Si algo ha caracterizado al impuesto sobre estancias turísticas, más conocido como ecotasa, desde que se planteara su establecimiento en el año 2001 ha sido su belicosidad. El primer Govern de izquierdas en Illes Balears, con Xisco Antich, necesitaba diferenciarse de los anteriores del PP con sus banderas: la ecologista y la de su combatividad a la ‘permisibilidad’ hacia el sector hotelero; así nació la ecotasa, que les permitía ondear ambas.
Para convencernos de las bondades de crear un nuevo impuesto, argumentaban que sería un instrumento para compensar ‘el desgaste excesivo de nuestros recursos territoriales y medioambientales’ de la actividad turística, mediante el pago por los turistas en los alojamientos turísticos de un tributo de carácter finalista para adquirir espacios naturales y patrimoniales, rehabilitar zonas turísticas, revitalizar agricultura…

LA OPOSICIÓN DEL PP a esta exacción –y naturalmente de los hoteleros– se basaba en un argumento de peso: con las cosas de comer no se juega; comprometiéndose a su eliminación si ganaba las elecciones, como ocurrió en 2003.
Tras una etapa prolongada de olvidanza se recuperó en 2016 por Francina Armengol, con resistencia de ‘baja intensidad’ tanto hotelera, más interesados en restringir el alquiler turístico, como de los partidos de la oposición de centro derecha, seguramente porque se había normalizado su cobro en varias ciudades europeas.
El debate y crítica se ha ido centrando en el destino de esos fondos recaudados, dada la pluralidad de fines en esta segunda etapa, donde ya es muy pretencioso llamarle ecotasa tras financiar conciertos o, como se está tramitando, ampliarla para los fijos discontinuos.
ESTA ‘PAX BALEARICA’ sobre el impuesto, al no existir en la actualidad ningún partido que plantee su derogación en Balears –en otras zonas de España PP y Vox mantienen una oposición firme a este– permite abrir otros debates, una vez que ha abandonado su espíritu originario del 2001.

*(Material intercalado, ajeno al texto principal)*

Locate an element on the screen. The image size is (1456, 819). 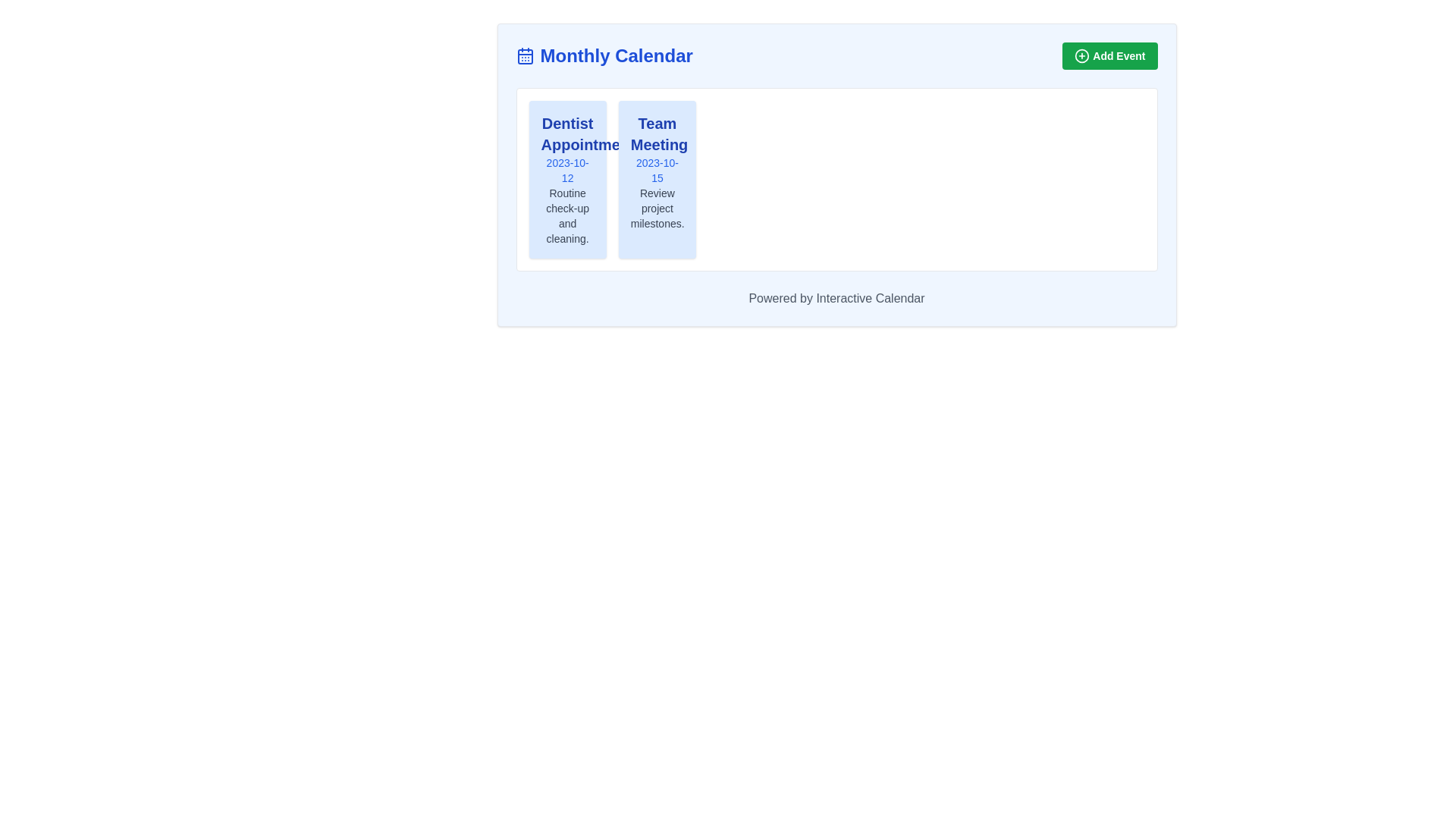
the text displaying the date '2023-10-12' which is styled with a blue font on a light blue background, located under the heading 'Dentist Appointment' is located at coordinates (566, 170).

Este cobro de un tributo a los turistas por su alojamiento tiene mayor sentido que se destine a mejorar la financiación de los servicios que prestan los ayuntamientos y sus infraestructuras, a reforzar por la actividad turística, asumidos exclusivamente por los residentes –analice un presupuesto municipal–, más que a financiar iniciativas autonómicas que ya cuentan con la cesión significativa del IVA que pagan los viajeros.

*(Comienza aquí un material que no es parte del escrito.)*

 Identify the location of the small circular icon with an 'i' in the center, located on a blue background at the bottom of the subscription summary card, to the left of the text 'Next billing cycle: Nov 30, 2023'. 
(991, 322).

En nuestro país se han establecido dos vías para ello: recargo municipal sobre el impuesto autonómico –Catalunya–; una tasa como ha aprobado recientemente el ayuntamiento canario de Mogán. Es más sólido, en técnica hacendística, utilizar la figura tributaria del impuesto –a aprobar por parlamentos–, y no el establecimiento de una tasa mediante ordenanza fiscal, con un hecho imponible muy forzado –el TSJ de Canarias ha suspendido temporalmente su aplicación.
En lugar de tanto mareo en el destino, se debería reservar la recaudación de manera mayoritaria a los ayuntamientos, sin necesidad de establecer nuevos recargos como la vía catalana –que supondría de facto un aumento–, ni experimentar con la vía de Mogán por cuestiones técnicas.